Material provided -
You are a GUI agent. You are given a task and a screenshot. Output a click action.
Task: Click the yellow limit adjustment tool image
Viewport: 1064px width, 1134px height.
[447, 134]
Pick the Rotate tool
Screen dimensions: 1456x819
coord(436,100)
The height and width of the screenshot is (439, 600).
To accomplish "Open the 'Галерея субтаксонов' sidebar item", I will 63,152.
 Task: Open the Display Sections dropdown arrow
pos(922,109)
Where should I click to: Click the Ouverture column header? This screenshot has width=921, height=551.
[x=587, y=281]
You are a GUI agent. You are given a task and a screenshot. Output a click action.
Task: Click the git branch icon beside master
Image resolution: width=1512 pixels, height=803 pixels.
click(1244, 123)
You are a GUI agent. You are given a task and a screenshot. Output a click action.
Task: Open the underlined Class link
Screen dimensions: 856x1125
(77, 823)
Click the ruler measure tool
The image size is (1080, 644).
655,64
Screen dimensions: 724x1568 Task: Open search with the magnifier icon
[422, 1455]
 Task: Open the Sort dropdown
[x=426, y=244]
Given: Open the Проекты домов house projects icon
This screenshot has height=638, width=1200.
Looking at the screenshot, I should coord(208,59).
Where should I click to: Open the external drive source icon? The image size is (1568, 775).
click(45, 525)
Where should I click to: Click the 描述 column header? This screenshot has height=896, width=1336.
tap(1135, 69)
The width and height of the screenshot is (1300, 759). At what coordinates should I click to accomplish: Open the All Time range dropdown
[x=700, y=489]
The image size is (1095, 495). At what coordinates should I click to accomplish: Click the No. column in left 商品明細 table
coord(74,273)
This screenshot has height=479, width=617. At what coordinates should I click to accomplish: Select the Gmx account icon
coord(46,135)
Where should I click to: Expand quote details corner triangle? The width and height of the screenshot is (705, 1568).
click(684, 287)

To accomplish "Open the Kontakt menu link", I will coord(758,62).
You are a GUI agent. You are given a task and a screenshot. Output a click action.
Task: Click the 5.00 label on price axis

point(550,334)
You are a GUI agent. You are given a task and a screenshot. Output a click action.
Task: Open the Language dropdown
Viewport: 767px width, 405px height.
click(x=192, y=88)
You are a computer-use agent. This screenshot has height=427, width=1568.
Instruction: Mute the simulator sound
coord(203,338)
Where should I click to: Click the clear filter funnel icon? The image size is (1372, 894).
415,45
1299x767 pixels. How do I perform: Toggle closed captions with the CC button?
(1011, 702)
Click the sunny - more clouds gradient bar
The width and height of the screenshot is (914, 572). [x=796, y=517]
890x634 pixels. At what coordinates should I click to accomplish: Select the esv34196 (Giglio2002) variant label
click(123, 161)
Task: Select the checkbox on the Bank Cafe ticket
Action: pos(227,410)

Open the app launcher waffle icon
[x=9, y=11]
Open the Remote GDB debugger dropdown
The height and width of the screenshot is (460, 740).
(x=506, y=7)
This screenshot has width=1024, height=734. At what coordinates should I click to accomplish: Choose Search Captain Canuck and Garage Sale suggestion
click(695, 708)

Prompt - The lines above should be duplicated exactly.

Problem solution -
You are a GUI agent. You are given a task and a screenshot. Output a click action.
Task: Click the yellow limit adjustment tool image
Viewport: 1064px width, 1134px height.
[447, 134]
Pick the Rotate tool
Screen dimensions: 1456x819
coord(436,100)
The height and width of the screenshot is (439, 600).
To accomplish "Open the 'Галерея субтаксонов' sidebar item", I will 63,152.
 Task: Open the Display Sections dropdown arrow
pos(922,109)
Where should I click to: Click the Ouverture column header? This screenshot has width=921, height=551.
[x=587, y=281]
You are a GUI agent. You are given a task and a screenshot. Output a click action.
Task: Click the git branch icon beside master
Image resolution: width=1512 pixels, height=803 pixels.
click(1244, 123)
You are a GUI agent. You are given a task and a screenshot. Output a click action.
Task: Open the underlined Class link
Screen dimensions: 856x1125
(77, 823)
Click the ruler measure tool
The image size is (1080, 644).
655,64
Screen dimensions: 724x1568 Task: Open search with the magnifier icon
[422, 1455]
 Task: Open the Sort dropdown
[x=426, y=244]
Given: Open the Проекты домов house projects icon
This screenshot has height=638, width=1200.
Looking at the screenshot, I should coord(208,59).
Where should I click to: Open the external drive source icon? The image size is (1568, 775).
click(45, 525)
Where should I click to: Click the 描述 column header? This screenshot has height=896, width=1336.
tap(1135, 69)
The width and height of the screenshot is (1300, 759). At what coordinates should I click to accomplish: Open the All Time range dropdown
[x=700, y=489]
The image size is (1095, 495). At what coordinates should I click to accomplish: Click the No. column in left 商品明細 table
coord(74,273)
This screenshot has height=479, width=617. At what coordinates should I click to accomplish: Select the Gmx account icon
coord(46,135)
Where should I click to: Expand quote details corner triangle? The width and height of the screenshot is (705, 1568).
click(684, 287)

To accomplish "Open the Kontakt menu link", I will coord(758,62).
You are a GUI agent. You are given a task and a screenshot. Output a click action.
Task: Click the 5.00 label on price axis

point(550,334)
You are a GUI agent. You are given a task and a screenshot. Output a click action.
Task: Open the Language dropdown
Viewport: 767px width, 405px height.
click(x=192, y=88)
You are a computer-use agent. This screenshot has height=427, width=1568.
Instruction: Mute the simulator sound
coord(203,338)
Where should I click to: Click the clear filter funnel icon? The image size is (1372, 894).
415,45
1299x767 pixels. How do I perform: Toggle closed captions with the CC button?
(1011, 702)
Click the sunny - more clouds gradient bar
The width and height of the screenshot is (914, 572). [x=796, y=517]
890x634 pixels. At what coordinates should I click to accomplish: Select the esv34196 (Giglio2002) variant label
click(123, 161)
Task: Select the checkbox on the Bank Cafe ticket
Action: pos(227,410)

Open the app launcher waffle icon
[x=9, y=11]
Open the Remote GDB debugger dropdown
The height and width of the screenshot is (460, 740).
(x=506, y=7)
This screenshot has width=1024, height=734. At what coordinates should I click to accomplish: Choose Search Captain Canuck and Garage Sale suggestion
click(695, 708)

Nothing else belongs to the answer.